Biography
Charlie Barber (b. 1949) has worked in a wide variety of musical genres: orchestral and chamber works, film, video, music-theatre and dance.
Charlie Barber was born in Bradford and spent much of his early life in Glasgow where he started piano lessons, before moving to South Wales in his early teens. In 1966, whilst still at school in Newport, he studied composition with David Wynne.
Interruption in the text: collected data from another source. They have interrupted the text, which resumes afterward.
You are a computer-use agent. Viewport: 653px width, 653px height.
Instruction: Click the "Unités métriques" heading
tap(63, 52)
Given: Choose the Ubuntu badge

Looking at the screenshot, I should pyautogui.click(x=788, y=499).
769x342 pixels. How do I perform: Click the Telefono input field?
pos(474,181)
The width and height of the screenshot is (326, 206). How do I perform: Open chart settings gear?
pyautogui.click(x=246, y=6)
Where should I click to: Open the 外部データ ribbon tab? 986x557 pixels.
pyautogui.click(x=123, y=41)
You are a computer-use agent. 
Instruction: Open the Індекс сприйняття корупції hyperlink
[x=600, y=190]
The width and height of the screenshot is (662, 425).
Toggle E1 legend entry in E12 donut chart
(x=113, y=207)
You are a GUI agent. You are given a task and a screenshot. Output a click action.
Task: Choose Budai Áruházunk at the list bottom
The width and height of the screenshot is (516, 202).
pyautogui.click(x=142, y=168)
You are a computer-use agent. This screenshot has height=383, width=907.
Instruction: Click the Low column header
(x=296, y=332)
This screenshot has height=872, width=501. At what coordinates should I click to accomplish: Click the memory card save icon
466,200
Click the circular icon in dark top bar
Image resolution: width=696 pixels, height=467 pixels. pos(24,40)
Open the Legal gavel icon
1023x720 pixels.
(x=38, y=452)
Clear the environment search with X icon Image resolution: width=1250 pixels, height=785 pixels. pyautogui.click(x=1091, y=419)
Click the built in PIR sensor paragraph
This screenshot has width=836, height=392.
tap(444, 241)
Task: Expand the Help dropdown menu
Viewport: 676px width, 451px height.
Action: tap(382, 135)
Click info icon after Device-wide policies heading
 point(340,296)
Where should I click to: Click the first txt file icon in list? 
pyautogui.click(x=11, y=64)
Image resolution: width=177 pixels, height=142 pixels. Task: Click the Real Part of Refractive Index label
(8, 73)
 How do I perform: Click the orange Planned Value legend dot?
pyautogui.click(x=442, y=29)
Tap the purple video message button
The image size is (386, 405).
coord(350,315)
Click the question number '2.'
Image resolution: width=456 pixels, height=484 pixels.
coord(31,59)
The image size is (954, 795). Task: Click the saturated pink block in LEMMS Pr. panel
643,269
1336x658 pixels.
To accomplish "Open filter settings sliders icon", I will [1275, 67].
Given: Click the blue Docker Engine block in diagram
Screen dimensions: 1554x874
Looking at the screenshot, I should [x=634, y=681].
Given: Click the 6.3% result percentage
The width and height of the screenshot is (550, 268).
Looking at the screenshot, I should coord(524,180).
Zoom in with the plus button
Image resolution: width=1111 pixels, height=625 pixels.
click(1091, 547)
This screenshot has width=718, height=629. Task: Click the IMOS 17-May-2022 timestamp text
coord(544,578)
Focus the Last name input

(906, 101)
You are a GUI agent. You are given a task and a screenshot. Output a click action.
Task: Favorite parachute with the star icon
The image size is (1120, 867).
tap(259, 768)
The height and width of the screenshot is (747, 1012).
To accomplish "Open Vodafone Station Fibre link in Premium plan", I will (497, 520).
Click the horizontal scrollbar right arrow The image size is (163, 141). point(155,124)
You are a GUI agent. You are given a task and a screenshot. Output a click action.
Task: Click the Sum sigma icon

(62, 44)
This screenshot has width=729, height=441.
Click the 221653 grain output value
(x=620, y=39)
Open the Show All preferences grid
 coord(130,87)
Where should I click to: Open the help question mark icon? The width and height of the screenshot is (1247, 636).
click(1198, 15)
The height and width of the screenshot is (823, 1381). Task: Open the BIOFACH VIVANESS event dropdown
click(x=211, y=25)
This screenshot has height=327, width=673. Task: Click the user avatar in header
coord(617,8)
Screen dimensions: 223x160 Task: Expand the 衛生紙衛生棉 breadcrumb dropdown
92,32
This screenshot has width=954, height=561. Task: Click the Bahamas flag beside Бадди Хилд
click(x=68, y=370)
After leaving school, he briefly attended art college in order to study theatre design before deciding on a career in music.
He started out playing piano in several rock bands (including Chuck Berry’s UK tour in 1973) and composed music for a number of plays, including Bertolt Brecht’s Caucasian Chalk Circle, Frank V (1976) by Friedrich Dürrenmatt, Red Light Theatre’s Blood of Orpheus (1977), Later on he wrote music for several productions with Moving Being, including In Düsseldorf and Nebraska (1988), The Duchess of Malfi (1990) and the Darwin Project (1992).
In 1978 he formed the New Arts Consort, an ensemble specialising in contemporary music and multimedia, and began to study Japanese theatre music, Balinese gamelan and African drumming techniques.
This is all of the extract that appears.